Hayes was valedictorian at Glenville and Tennessee State, where she got a bachelor's degree in speech communications. She will have her master's degree in Africana studies from New York University by the end of the month and is applying to Northwestern, Penn, Harvard and Yale graduate schools for a dual doctorate in African-American studies and communications.

Hayes' experiences as a runner come in handy when she becomes overwhelmed.

"I still can hear Ginn yelling, 'Finish, finish, finish,' " said Hayes, who wants to be a professor.

No price tag for helping others


Ted Ginn Sr. talks with Ginn Academy senior Devon Hall on Nov. 2. Ginn’s reach beyond the football field to the students and community is emblematic of “The Dream of Change” poster. - (Chuck Crow, The Plain Dealer)

Contrary to what some believe, money has never been important to Ginn and it irritates Demetrius Davis when outsiders look at his friend/mentor as a money machine.

"Everyone wants to read Ted's bank account and not pay attention to the man and his vision," said Davis, a former Tarblooders safety/tailback and now a special-education teacher at Collinwood. "Heck, he coached the first five years without getting a paycheck.
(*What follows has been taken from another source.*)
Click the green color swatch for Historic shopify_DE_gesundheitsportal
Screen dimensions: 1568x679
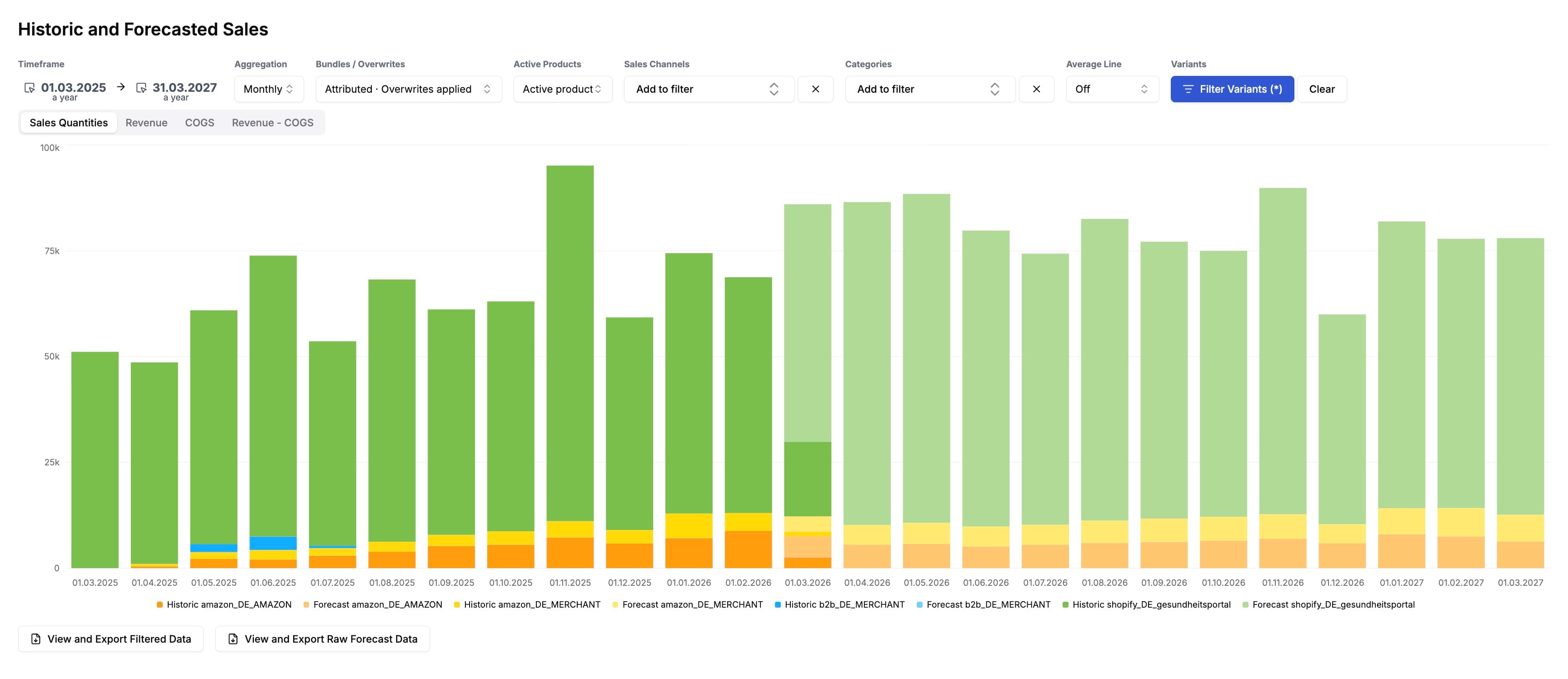coord(1065,605)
"He told me 25 years ago he was going to have his own school someday. If that's not vision, what is?"

Even people who've known Ginn for a long time learn something new every day.

Theo Washington and Ginn have been friends for 38 years and last spring were in a clothing store in Mayfield Heights. They noticed a young man from Euclid trying on a suit for his prom, only his mom couldn't afford it.

Ginn told him to get the suit and not worry about it, the bill was covered.

"When the kid asked how he could thank him, Ted told him to send him an invitation to his high school graduation," said Washington. "The kid went one better. He also sent Ted a picture from his prom."

Ginn's goal is to save all the children but he knows he's not perfect. He has a hard time saying no and feels he gives people too many second, third and fourth chances.

He takes setbacks personally and has had more than his share recently involving former players.

Lamontios Bentley was 24 when he was run over and killed in September during a drug deal. In August, Ryan Driggins, 20, was sentenced to 38 years to life in prison for murder, aggravated robbery, aggravated burglary and gun charges.

And budding talent Anthony Gordon was 16 when he was shot and killed in 2006.

"Ted tells all the kids this is probably the last place they're going to be where they can get a chance over and over again," said Ginn's longtime friend and volunteer coach Tony Fox. "He tells them when they get out in the world, their first mistake could be their last."

Ginn Academy senior Devon Hall said he was going down a path similar to Driggins and made a terrible mistake two years ago before Ginn stepped in.

Hall was looking at an eight-year prison sentence for gun possession during a robbery. Hall's dad, Victor Freeman, played for Ginn and called his former coach.

"Mr. Ginn wrote a letter on my behalf to the judge," Hall said. "The judge then gave the letter to the magistrate and I was given six years probation."

Hall, who entered Ginn Academy as a sophomore, is getting good grades, works at a neighborhood restaurant and plans to study criminal justice/political science at Clark Atlanta University with aspirations of being a lawyer.

"We tell Ted he can't save everybody but he feels it's his responsibility," said Glenville graduate and offensive coordinator Tony Overton. "I told him one time to take a break, just relax.

"He said the children will be neglected if he relaxes."